Notice that above we set the `pad_token_id` to be the same as the `eos_token_id` (i.e. end-of-stream token id). So all of those `50256` entries above are being used as end-of-stream, or end-of-sequence tokens (except the first one, which is denoting the end of the sequence).  

In [None]:
tokenizer.decode([50256])

In [None]:
batch_size = 4
n_epochs = 2
training_args = TrainingArguments(output_dir='~/hemingway_generation', num_train_epochs=n_epochs, logging_steps=100, save_steps=500, do_eval=True,
                                  eval_steps=20, per_device_train_batch_size=batch_size, per_device_eval_batch_size=batch_size, save_safetensors=False,
                                  warmup_steps=10, weight_decay=0.05, logging_dir='~/hemingway_generation/logs', report_to='none')

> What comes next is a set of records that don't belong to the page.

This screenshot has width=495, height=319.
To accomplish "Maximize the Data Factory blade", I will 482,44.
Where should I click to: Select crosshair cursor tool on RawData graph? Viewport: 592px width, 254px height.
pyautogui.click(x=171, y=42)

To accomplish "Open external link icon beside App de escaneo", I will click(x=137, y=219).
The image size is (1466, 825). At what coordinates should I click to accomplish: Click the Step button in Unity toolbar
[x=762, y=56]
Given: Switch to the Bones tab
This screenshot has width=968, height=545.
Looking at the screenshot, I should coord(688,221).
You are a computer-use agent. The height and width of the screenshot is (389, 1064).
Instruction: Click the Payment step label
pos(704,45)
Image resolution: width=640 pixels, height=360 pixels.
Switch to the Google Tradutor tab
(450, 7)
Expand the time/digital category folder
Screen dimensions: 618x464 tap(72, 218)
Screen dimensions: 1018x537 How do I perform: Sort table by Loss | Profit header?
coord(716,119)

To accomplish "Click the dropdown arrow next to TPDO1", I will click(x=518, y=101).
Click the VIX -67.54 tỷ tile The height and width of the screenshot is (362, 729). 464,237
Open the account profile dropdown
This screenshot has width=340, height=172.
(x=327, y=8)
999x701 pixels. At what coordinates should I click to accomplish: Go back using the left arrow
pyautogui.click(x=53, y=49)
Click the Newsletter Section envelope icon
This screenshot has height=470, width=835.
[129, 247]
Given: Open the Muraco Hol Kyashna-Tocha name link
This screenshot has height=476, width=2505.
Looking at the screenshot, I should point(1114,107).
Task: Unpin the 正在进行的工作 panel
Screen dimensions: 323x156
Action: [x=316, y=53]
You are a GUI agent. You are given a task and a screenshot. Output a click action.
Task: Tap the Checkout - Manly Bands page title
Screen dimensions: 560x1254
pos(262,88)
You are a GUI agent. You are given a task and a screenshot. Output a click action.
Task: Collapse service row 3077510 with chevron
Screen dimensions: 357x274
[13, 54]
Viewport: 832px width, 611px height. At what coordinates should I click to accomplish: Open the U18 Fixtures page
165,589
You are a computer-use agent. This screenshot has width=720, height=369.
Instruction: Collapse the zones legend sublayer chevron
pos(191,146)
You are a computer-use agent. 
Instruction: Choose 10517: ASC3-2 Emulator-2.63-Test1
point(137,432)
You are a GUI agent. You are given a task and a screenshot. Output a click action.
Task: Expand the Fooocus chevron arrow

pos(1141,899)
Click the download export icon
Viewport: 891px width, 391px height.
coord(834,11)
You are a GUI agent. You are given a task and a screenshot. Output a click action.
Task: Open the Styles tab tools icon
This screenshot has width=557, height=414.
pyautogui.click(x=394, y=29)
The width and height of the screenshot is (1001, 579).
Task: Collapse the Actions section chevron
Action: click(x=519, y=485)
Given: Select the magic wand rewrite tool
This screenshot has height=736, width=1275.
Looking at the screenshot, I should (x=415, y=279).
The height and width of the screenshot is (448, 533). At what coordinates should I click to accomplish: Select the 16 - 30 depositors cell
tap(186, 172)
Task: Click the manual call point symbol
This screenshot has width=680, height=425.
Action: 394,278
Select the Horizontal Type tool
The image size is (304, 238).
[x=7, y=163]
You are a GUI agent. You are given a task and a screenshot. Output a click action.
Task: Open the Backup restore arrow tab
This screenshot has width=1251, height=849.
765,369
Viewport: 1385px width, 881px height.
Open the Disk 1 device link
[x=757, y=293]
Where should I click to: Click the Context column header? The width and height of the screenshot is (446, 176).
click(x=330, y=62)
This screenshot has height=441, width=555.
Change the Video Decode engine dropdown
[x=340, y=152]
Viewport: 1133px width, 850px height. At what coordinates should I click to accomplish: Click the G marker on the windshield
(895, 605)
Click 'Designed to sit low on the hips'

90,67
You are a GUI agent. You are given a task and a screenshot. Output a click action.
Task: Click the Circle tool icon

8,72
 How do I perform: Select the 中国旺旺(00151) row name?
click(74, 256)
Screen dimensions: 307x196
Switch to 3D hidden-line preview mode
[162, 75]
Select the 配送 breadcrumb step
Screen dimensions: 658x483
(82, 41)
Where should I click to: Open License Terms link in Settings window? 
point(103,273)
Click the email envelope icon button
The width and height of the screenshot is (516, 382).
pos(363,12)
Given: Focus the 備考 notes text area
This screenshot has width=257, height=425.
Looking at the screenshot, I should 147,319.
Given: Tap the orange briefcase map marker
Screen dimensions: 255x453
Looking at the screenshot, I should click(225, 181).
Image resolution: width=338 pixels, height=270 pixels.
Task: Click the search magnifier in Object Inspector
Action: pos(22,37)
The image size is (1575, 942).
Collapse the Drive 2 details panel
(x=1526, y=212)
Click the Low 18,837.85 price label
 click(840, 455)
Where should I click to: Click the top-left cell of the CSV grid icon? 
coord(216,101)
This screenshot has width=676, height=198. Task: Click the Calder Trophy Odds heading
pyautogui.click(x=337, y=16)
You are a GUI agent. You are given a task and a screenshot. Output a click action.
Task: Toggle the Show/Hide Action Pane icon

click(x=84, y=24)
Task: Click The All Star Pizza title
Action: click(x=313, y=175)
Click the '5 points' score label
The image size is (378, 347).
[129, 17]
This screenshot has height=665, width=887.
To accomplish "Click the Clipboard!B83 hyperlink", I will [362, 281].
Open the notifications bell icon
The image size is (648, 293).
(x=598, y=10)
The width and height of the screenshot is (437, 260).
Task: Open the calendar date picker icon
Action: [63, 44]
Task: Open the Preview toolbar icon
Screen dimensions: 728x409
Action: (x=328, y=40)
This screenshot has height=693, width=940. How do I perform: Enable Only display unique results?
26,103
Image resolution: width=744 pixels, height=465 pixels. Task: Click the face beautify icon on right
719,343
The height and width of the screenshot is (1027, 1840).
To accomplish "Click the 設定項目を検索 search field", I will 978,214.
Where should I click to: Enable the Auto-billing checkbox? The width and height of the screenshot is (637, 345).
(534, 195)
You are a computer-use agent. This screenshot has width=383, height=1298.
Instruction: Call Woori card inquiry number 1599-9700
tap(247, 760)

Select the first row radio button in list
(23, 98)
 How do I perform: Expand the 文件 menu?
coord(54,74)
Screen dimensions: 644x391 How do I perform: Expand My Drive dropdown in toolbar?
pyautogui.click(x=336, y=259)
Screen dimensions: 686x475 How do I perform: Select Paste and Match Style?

Let's load GPT-2 and then  take a rough glance at the architecture of GPT (w/ ~130M parameters) by printing the model.

In [None]:
model = AutoModelForCausalLM.from_pretrained("openai-community/gpt2")
print(model)

In [None]:
def count_trainable_parameters(mod):
    model_parameters = filter(lambda p: p.requires_grad, mod.parameters())
    params = sum([np.prod(p.size()) for p in model_parameters])
    return params

gpt2_params = count_trainable_parameters(model)
print(f"GPT-2 trainable parameters: {gpt2_params}")

In [None]:
trainer = Trainer(model=model,  args=training_args, train_dataset=train_dataset, eval_dataset=val_dataset,
                  data_collator=lambda data: {'input_ids': torch.stack([f[0] for f in data]),
                                              'attention_mask': torch.stack([f[1] for f in data]),
                                              'labels': torch.stack([f[0] for f in data])})
# on Colab this will take 6+hrs w/ cpu or <10min w/ T4 GPU per epoch
trainer.train()

In [None]:
inputs = tokenizer(prompt, return_tensors="pt").to(device)

# Use Diverse Beam Search
outputs = model.generate(
    **inputs,
    max_new_tokens=max_new_toks,
    num_beams=6,
    num_beam_groups=3,
    diversity_penalty=5.0,
    num_return_sequences=5,
    return_dict_in_generate=True,
    output_scores=True,
    temperature=2.0,
    #do_sample=True
)
transition_scores = model.compute_transition_scores(
    outputs.sequences, outputs.scores, outputs.beam_indices, normalize_logits=False
)

output_length = np.sum(transition_scores.cpu().numpy() < 0, axis=1)
length_penalty = model.generation_config.length_penalty
reconstructed_scores = transition_scores.cpu().sum(axis=1) / (output_length**length_penalty)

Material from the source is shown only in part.